Assignment.
The entries are to be given back verbatim; no picture is to be copied.

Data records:
*****

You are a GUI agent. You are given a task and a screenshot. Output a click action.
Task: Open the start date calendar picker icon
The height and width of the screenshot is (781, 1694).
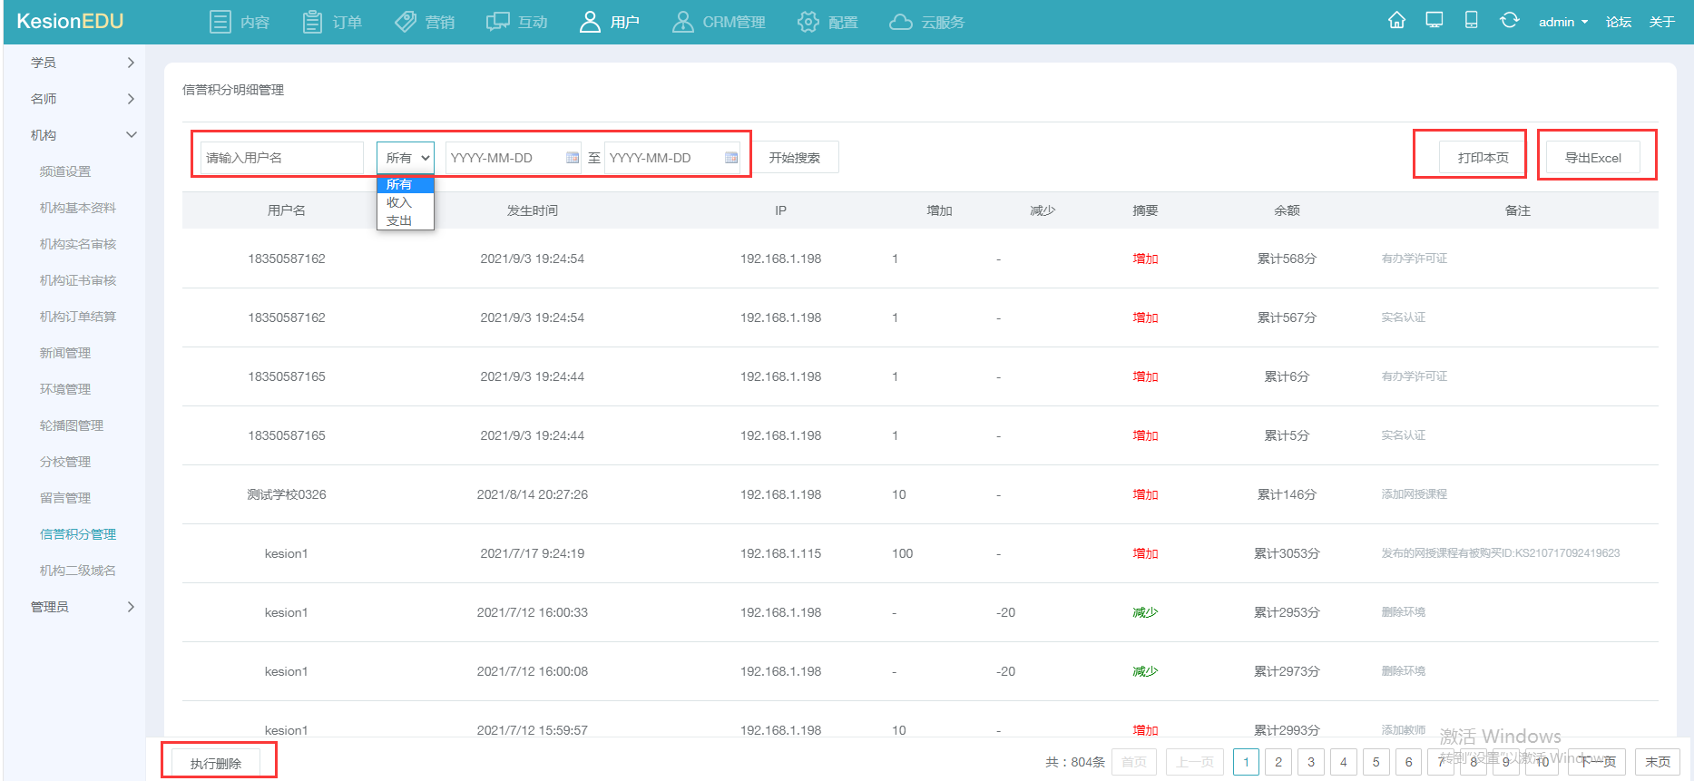573,158
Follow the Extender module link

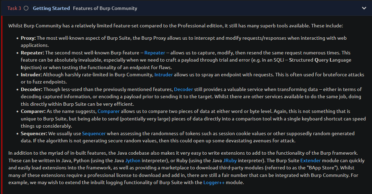[x=311, y=161]
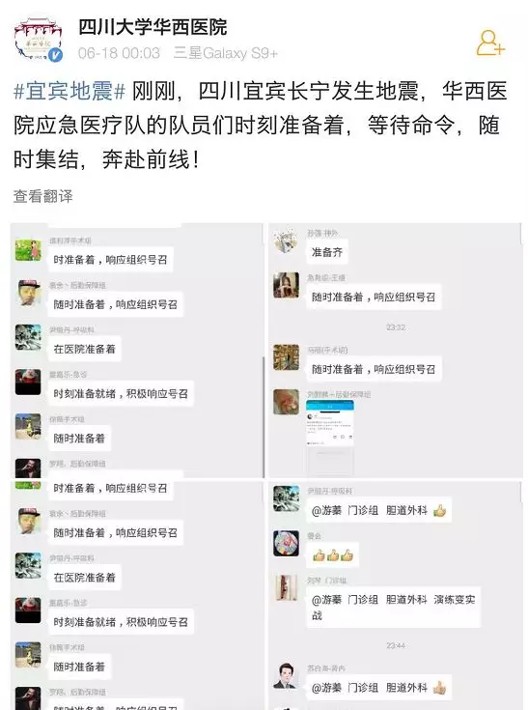Tap the follow user plus icon
Viewport: 528px width, 710px height.
pos(490,43)
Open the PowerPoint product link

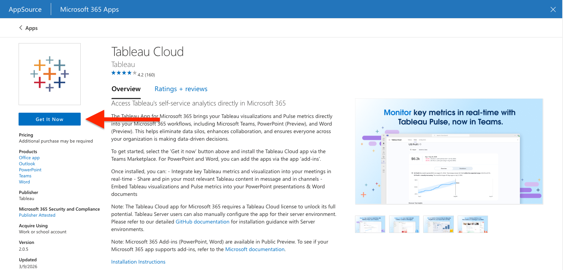click(30, 169)
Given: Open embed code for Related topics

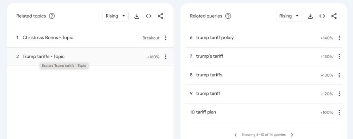Looking at the screenshot, I should pyautogui.click(x=148, y=16).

*****

Response box.
You are a GUI agent. You are given a task and a screenshot. Output a click action.
Task: Open the start date calendar picker icon
The height and width of the screenshot is (781, 1694).
573,158
Follow the Extender module link

[x=311, y=161]
Tap the follow user plus icon
Viewport: 528px width, 710px height.
pos(490,43)
Open the PowerPoint product link

click(30, 169)
Given: Open embed code for Related topics

Looking at the screenshot, I should pyautogui.click(x=148, y=16).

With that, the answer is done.